The famed community relies on mostly shallow, rain-dependent aquifers, and many of the wells are running low or even dry, forcing residents and business owners to purchase water elsewhere.
Even that has become problematic as their key supplier, the City of Fort Bragg, closed the spigot early this week to safeguard supplies for its own residents.
The outlook for a town dependent on tourism and hospitality is bleak. Some hotels are already charging extra for daily linen replacement and hot tub use, and other businesses are considering portable toilets to preserve potable water.
There’s been talk of shipping water in by barge for delivery to Mendocino and others in need on the southern Mendocino Coast; transporting it by railway from the inland city of Willits on the same track that the Skunk Train uses; and trucking it to the coast from Ukiah in wine tankers.

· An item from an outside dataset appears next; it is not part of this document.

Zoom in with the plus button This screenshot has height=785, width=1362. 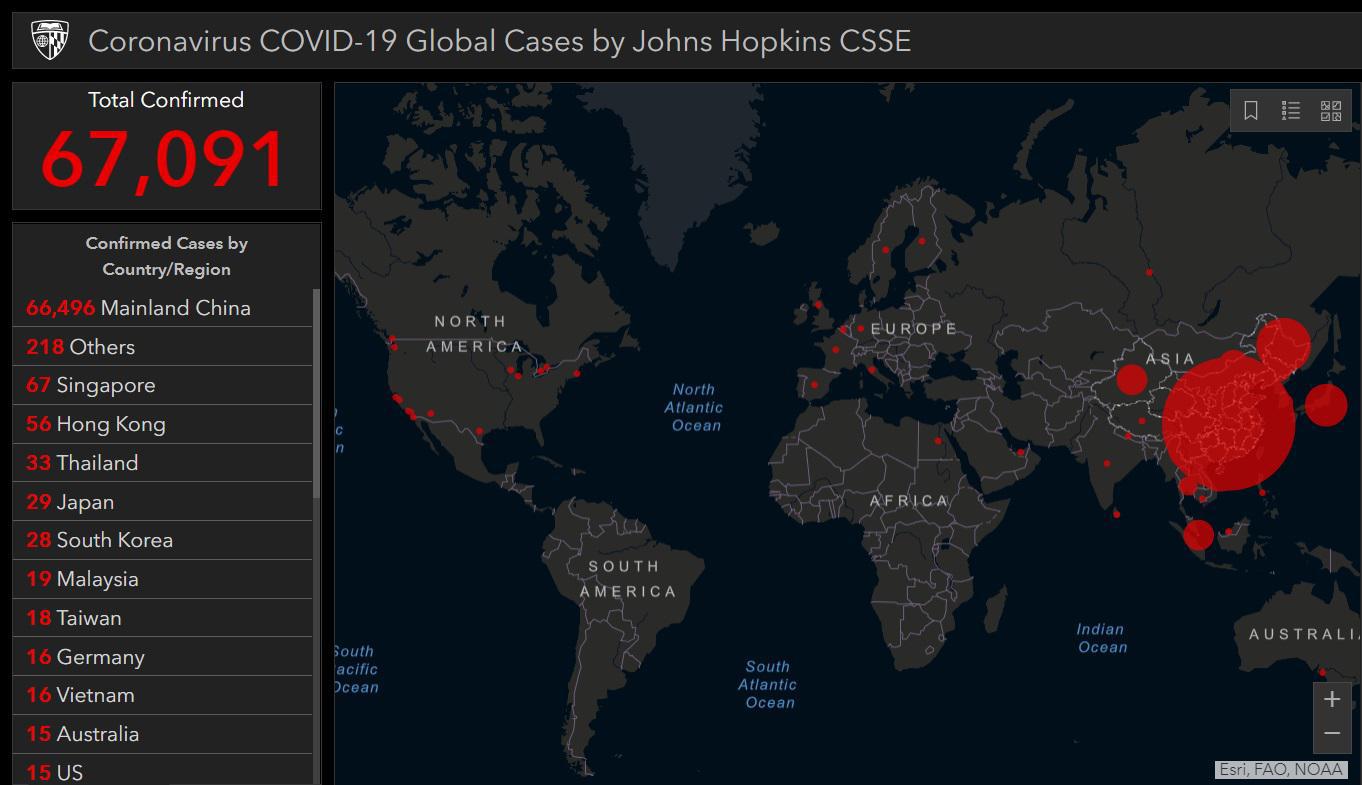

Either way, Mendocino is expected to be hauling ever-greater amounts of water into town for the foreseeable future, though exactly where it will come from and by what means remains unclear.
“From fires to pandemic to drought,” said Mendocino County Supervisor Ted Williams, “I think drought might be the worst.”

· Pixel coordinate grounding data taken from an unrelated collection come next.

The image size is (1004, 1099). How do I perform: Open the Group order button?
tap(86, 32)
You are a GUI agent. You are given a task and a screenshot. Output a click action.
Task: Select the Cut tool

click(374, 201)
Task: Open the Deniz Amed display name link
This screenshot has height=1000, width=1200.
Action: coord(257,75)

Williams pointed to the need to balance the interests of residents and those of businesses, a tension that was already fraught because of the coronavirus pandemic, when some locals rejected having outsiders in town even though businesses relied on them.

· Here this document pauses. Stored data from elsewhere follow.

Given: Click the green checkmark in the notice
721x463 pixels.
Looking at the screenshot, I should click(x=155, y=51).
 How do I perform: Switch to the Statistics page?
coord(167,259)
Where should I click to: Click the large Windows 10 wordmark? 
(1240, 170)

Williams said it’s not realistic to shut businesses to accommodate water rationing needs, particularly because there is no financial assistance of the sort that was available to owners and employees during the height of the COVID-19 outbreak.
With water in short supply throughout California, there are complications at every turn — from logistical to financial, regulatory to political — even assuming that other avenues for water delivery exist.
“The amount that they really need in the big picture is, honestly, very de minimis, to keep people going, but it’s going to give people heartburn,” Ukiah Sewer and Water Director Sean White said. “But finding an alternative? No one’s been finding alternatives.”
State and local elected and agency staffers have been enlisted in the effort, as stakeholders seek both viable solutions and emergency funding sources. There remain some limited water supplies from small rural communities around the county, but each additional mile adds cost and uncertainty to the equation, and everywhere, water providers are asking their own consumers to conserve because of the intensifying drought.
Willits City Manager Brian Bender’s city is considering selling water from a groundwater production facility for transport by the Mendocino Railway to a point near Fort Bragg’s water intake site on the Noyo River, several miles east of town, where it would be piped into the treatment system there.
He cited a number of obstacles, including repairs still needed on Willits’ groundwater facility, the railway’s need to purchase eight, 25,000-gallon tanker cars, unresolved funding questions and the city council’s desire for assurance water haulers would be unable to gouge consumers on the far end.
“It’s an interesting project on paper,” Bender said. “It’s something really interesting to talk about and work through the ramifications. On paper, it’s relatively simple. But once you try to apply it, it's not simple.”
The 170-year-old hamlet of Mendocino has roughly 1,000 full-time residents but about 2,000 daily visitors, said Ryan Rhoades, superintendent of the Mendocino Community Services District.
All of their water needs are supplied by a network of 420 individual wells at various depths. Many of them were hand-dug in the early years of the historic town and are only 35 feet deep or shallower, Rhoades said. But most of the water supply is further underground.
When the community services district was formed, residents and commercial accounts were given water allocations based on their size and use. Some businesses, like hotels and restaurants, already needed more water than their older wells provided in summer and have long supplemented their allocations by trucking water in.